Direction:
Reproduce, character for character, the part of the listing that opens with the line containing "Screen dimensions: 1280x720" and closes with the line containing "point(132,75)", including both of those lines.
_ _ _ _
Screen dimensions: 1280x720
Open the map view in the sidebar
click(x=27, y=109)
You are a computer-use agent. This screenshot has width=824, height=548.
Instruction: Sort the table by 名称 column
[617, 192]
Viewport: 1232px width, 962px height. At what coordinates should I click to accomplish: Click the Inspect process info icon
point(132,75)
_ _ _ _
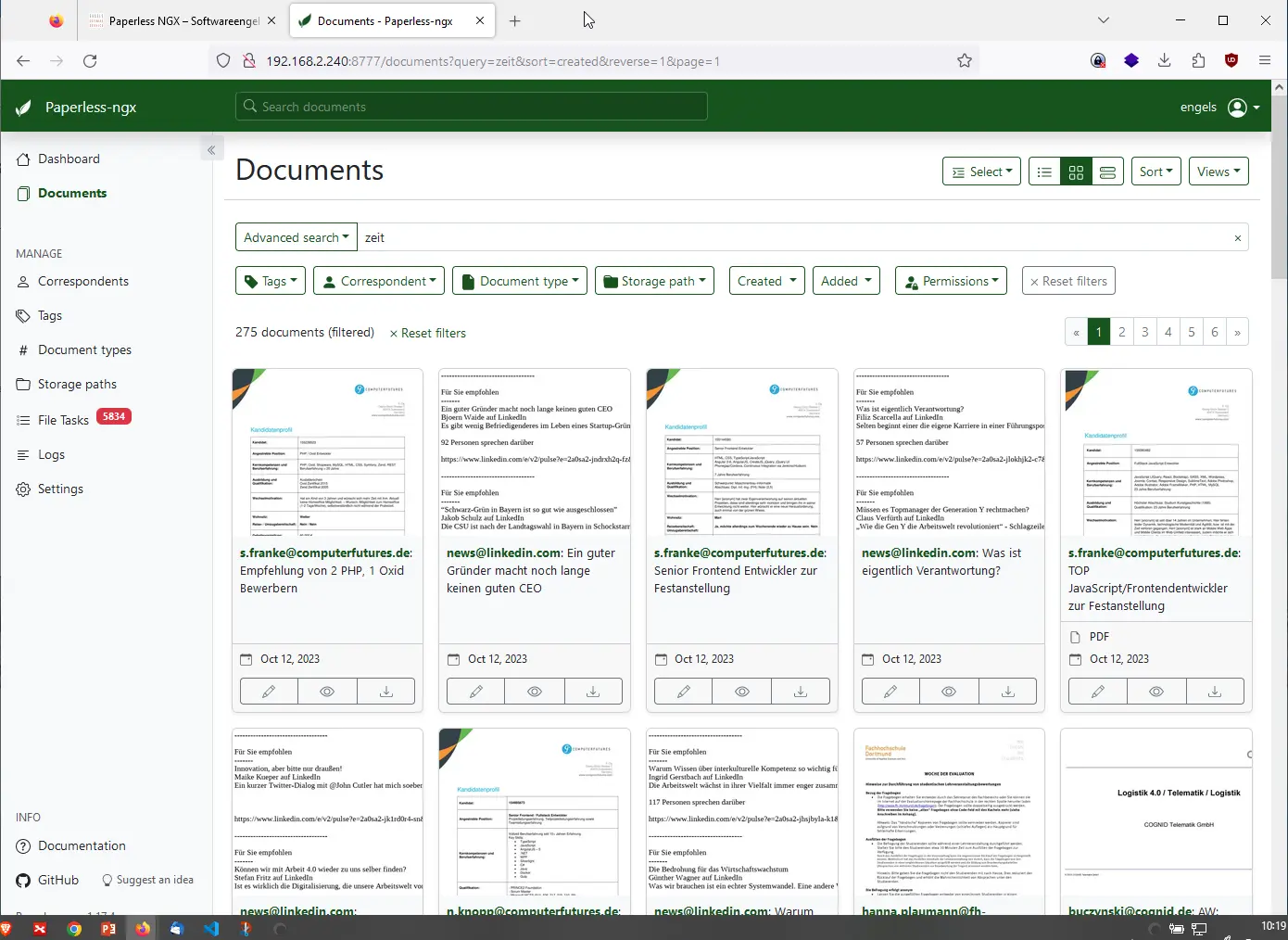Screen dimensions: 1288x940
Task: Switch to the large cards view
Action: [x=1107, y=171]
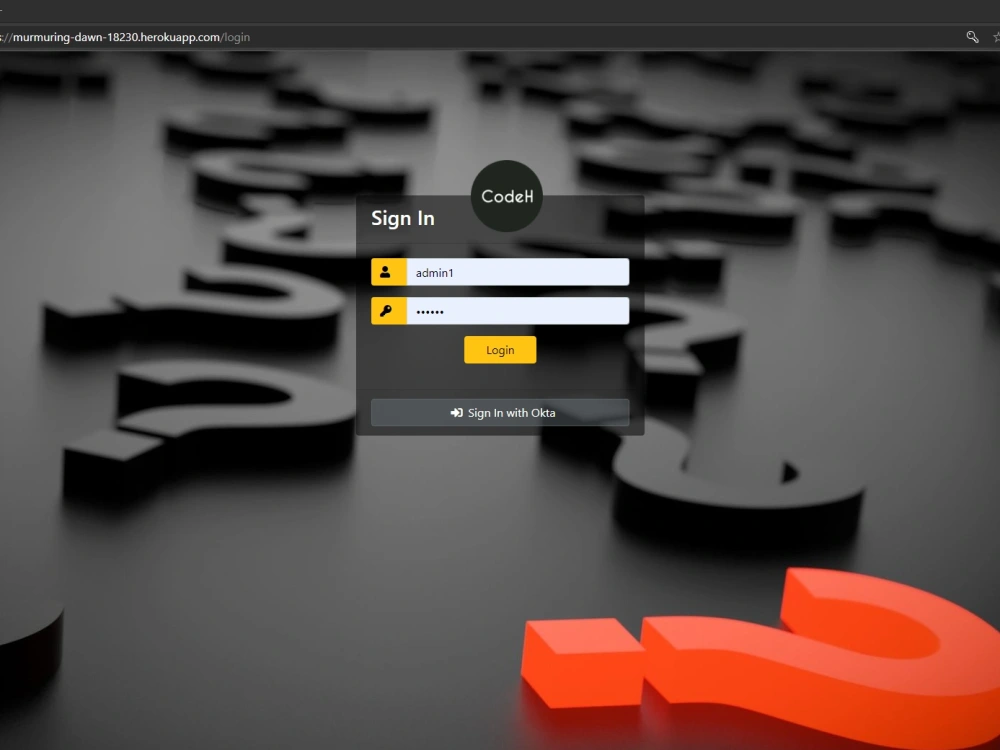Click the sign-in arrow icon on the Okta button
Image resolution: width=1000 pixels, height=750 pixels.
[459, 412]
_ _ _ _
The output:
Screen dimensions: 1280x720
Open the map view in the sidebar
click(x=27, y=109)
You are a computer-use agent. This screenshot has width=824, height=548.
Instruction: Sort the table by 名称 column
[617, 192]
Viewport: 1232px width, 962px height. At what coordinates should I click to accomplish: Click the Inspect process info icon
point(132,75)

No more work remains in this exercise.